I hold my breath as I click “send” on my work email. It is out of my hands now. I have sent my project to the senior leadership of my division. I glance periodically at my email throughout the day, waiting for a response. I reassure myself that I did the best I could, and I remind myself that constructive criticism is not a bad thing. When the response comes, I am both surprised and relieved. The email begins, “Love it!”
At the end of last year, I initiated a serious job search. I had been with a company for 4 ½ years. I was loyal and committed to my team, but I no longer felt I was making effective contributions. My growth had stagnated, and I was simply maintaining my responsibilities. I made decent money and knew what to expect every day at the office, but I was utterly bored.
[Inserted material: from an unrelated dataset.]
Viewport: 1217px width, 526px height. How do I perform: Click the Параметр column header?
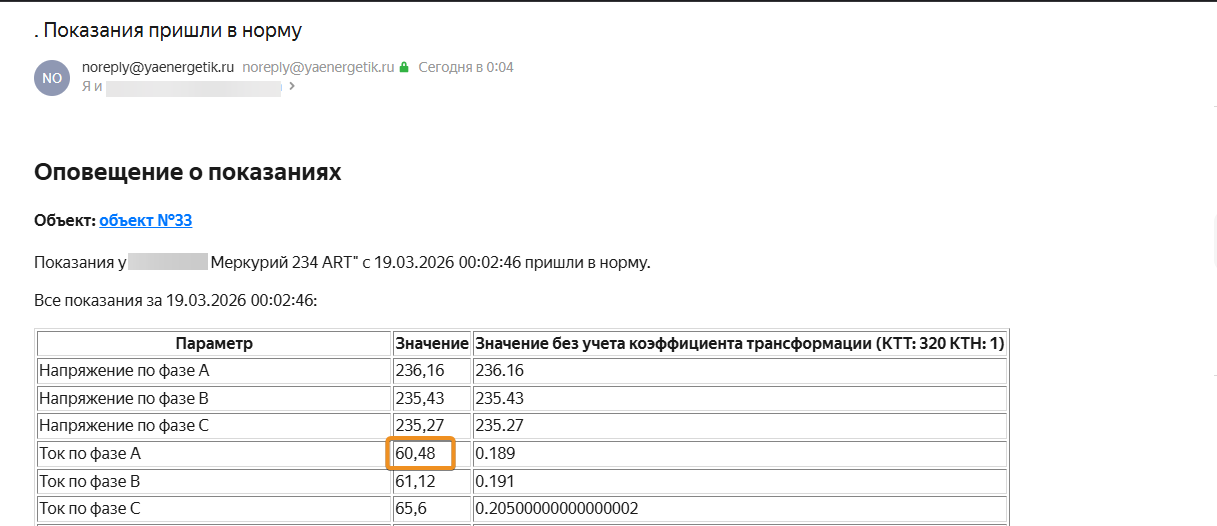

My mom pointed out that there is something good to be said for a cushy job, and while she is right, I was unhappy in my complacency. I had potential to be doing something more, something bigger.
After applying for jobs for a couple of months, I got an interesting offer. I’d only ever worked for small start-ups, but this offer came from a well-established international corporation. I had no experience in this particular industry, and I had little to no experience with some of the responsibilities associated with the position. It was unfamiliar territory.
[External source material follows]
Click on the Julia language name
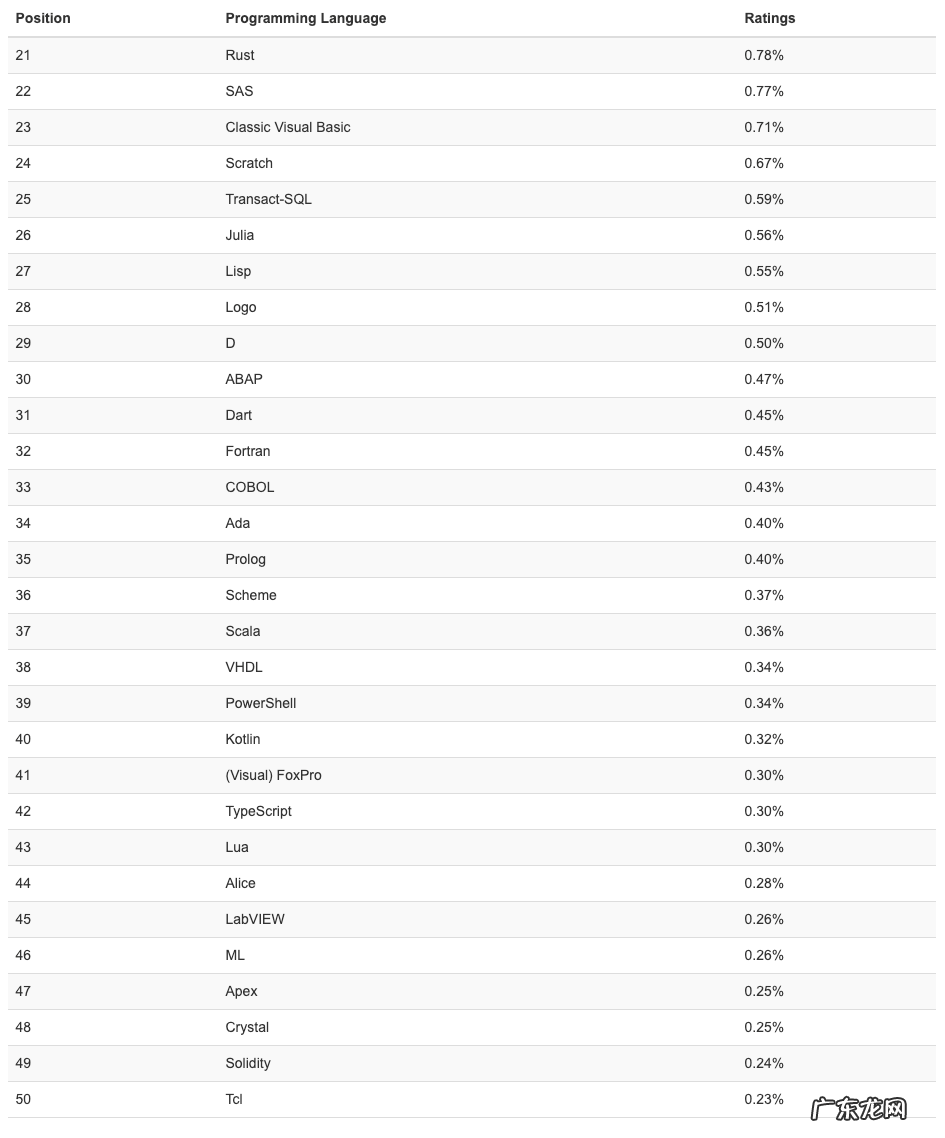 click(240, 235)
I spent hours thinking about it and conferring with my husband and my parents. Was the job the right fit for me? Would it be better stay where I am in the realm that I know? Ultimately, I knew what to expect in my current role where I wasn’t happy, and I knew I needed a change. I accepted the job.
I was terrified to submit my resignation. I had anxiety all day, waiting for the moment I could talk with my boss. We were close, and I dreaded telling him I was leaving. It was hard, and there were tears on both sides of the table, but I did it.
The things that excite us are often the things that scare us as well. We change jobs, get married, have kids. We change cities, move out on our own or move in with someone new. All of these things are scary because they involve risk. They change our direction and send us towards the unknown where many things can go wrong. But so many things can also go right.
My job change could have been a disaster, and I was prepared for that outcome. I am now three months into it, and while it has been hard, I am enjoying the challenges. I am setting higher standards for myself and the work I produce. I am developing new skills and abilities that contribute to both my professional and personal growth. I am navigating these new waters and making my way towards a more gratifying professional life.
We take risks in our pursuit of happiness. We consider our options, and when the potential rewards outweighs the potential consequences, we take the plunge, hoping the outcome leads to better quality of living in some way.
The biggest and scariest decisions I’ve made thus far in my life are the ones that have led me down a path to a happier life. None of them were easy. All of them were terrifying. All of them required change. Change is hard, regardless of your willingness or your adaptability, but we do it in pursuit of better lives for ourselves.
We know what our lives are like currently. We can stay complacent or we can pursue happiness.
If it’s worth it, take the risk! Take it and don’t look back.